Of all genres, I think detective stories and murder mysteries may have the most freedom to run all over the map and continually introduce new characters and subplots willy-nilly until the very last possible second. (On second thought, that's almost certainly not true: musicals or anything under the umbrella of "comedy" surely have more license for freeform plotting, but nevermind that.) Anyway, so long as they can still bring everything together with a result that doesn't feel like a cheat, the murder mystery gets a lot of leeway in terms of how chaotic and haphazard it can feel. This is why it's hard to pin down the actual plot of films like Kiss Kiss Bang Bang or The Big Lebowski, or anything by Raymond Chandler or Agatha Christie. Trying to pay painstaking-close attention to the machinations of a good mystery plot is aggravating, and actually not all that rewarding. I think in a strong novel you can follow along with all the clues and just maybe try to outguess the detective (though even then I never try; what's the fun in that? I'm much more happy to follow the story for its own sake and then on second viewing identify the clues and red herrings), but in a film the pace usually makes that hard: you can't slow down and take stock, and you're not supposed to. You're Dr. Watson at best, following along with the action, keeping up as best you can and if you can't, getting clued in by the master detective either along the way or, more likely, at the end. The fun isn't the answer, anyway: the fun is all the mystery. A mystery is about, in a way, having fun with a story, and there's no denying that Nick and Nora Charles are fun.

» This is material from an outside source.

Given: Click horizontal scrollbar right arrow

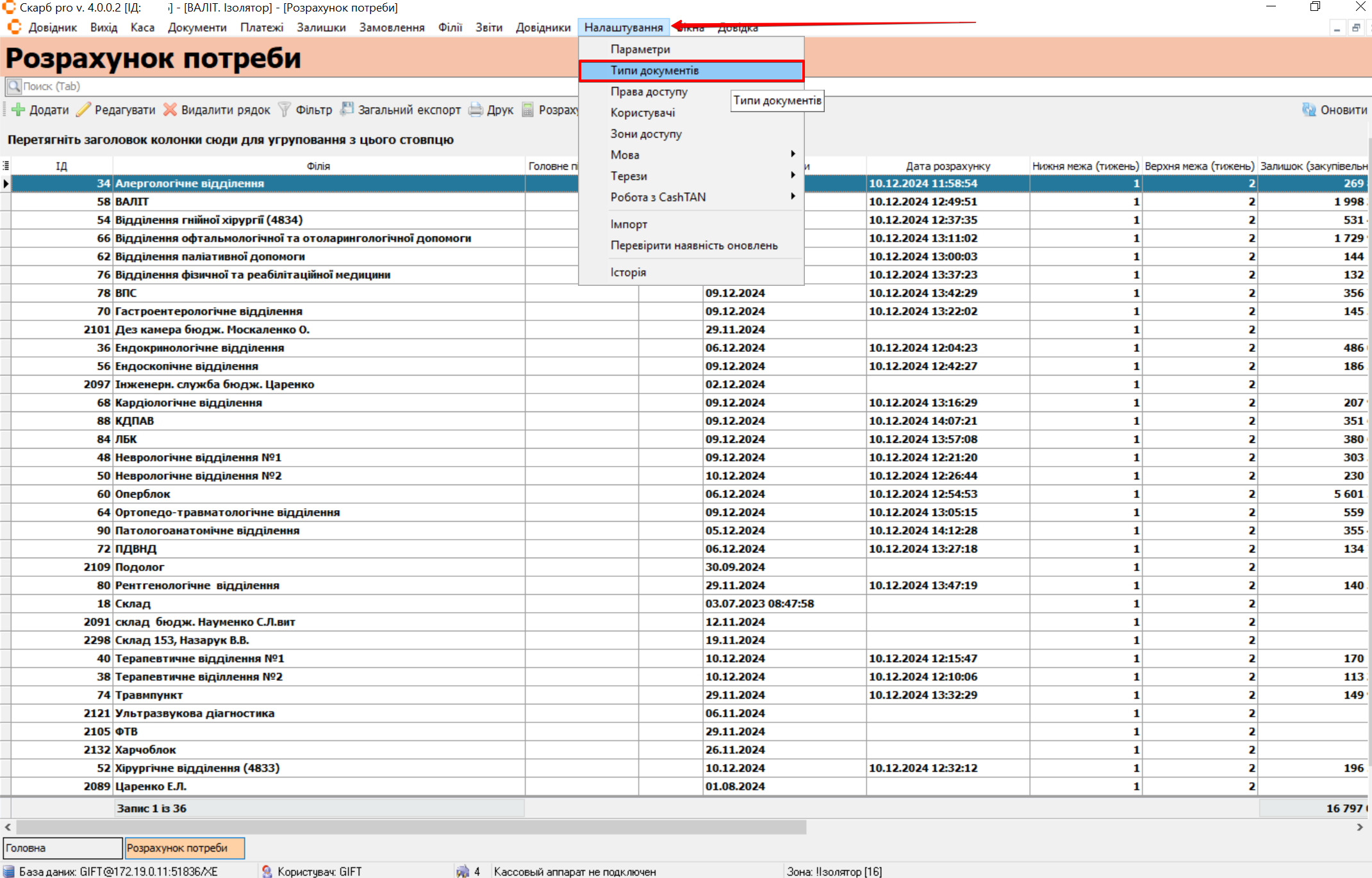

In fact, Nick and Nora remind me of a roarin' 20s style boozy and funner version of George and Martha from Who's Afraid of Virginia Woolf?. The large, complicated cast of characters and the intersection of uppity highbrows with dour lowbrows reminded me of The Rules of the Game or Gosford Park. It's easy to see the light-hearted approach to such a dark caper as a sign of the times (the film was made in 1934, after all) and the audience's need to escape, and I think that very same madcap almost comic-pitched tone has helped it age well. At first it's a little off-putting, because the jokes aren't very subtle (though they're often very witty, especially the back-and-forths between the Charleses) and the reaction shots feel particularly hammy -- plus the story is confusing from scene one until nearly the end. But at a certain point you realize that they're playing it against type, consciously. Nick won't take the case no matter what, but everyone around him from crooks to cops keep treating him as the authority on the subject. Suspects sneak into his house in the middle of the night to try and clear their name at gunpoint, and he's not even involved in the case! In a single dinner-party scene, every member of the suspect's family shows up individually and is secreted off to different rooms of the apartment for private info-dumps on the couple who aren't even in on the case. After a point, the backwardsness of it becomes hilarious.

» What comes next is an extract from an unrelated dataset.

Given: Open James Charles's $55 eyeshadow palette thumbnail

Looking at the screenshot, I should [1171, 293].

It's the complete inverse of a classic Agatha Christie formula. Usually you begin with a bunch of suspects in a single place and a stalwart mastermind determined to solve a murder. Here Nick and Nora have thugs and cops bully every suspect into a single dinner scene at the end of the film, where he rattles off what he admits privately is only one possible version of the mystery's solution and waits for someone among the bunch to blunderingly tip their hand. His speech seems to call out one or two obvious ones, but these are decoys, and he even interjects a name or two of his own in a sharp accusatory way, only to ask them casually if the oysters are to their liking. It's all a parody of murder mysteries, and throughout it Nora keeps saying to him she'd really like to see him be a detective one of these days. In fact, after spending over an hour trying to find and either accuse or absolve Dr. Wynant, Nick does his only bit of actual sleuthing and determines that the man's been dead for three months now -- the entire case itself is turned upside down in a single moment that brilliantly brings us into the act three dinner sequence I just mentioned. Although it never quite tips its hat to the audience (which is nice), this is a murder mystery standing on its head every step of the way. And it's a lot of fun.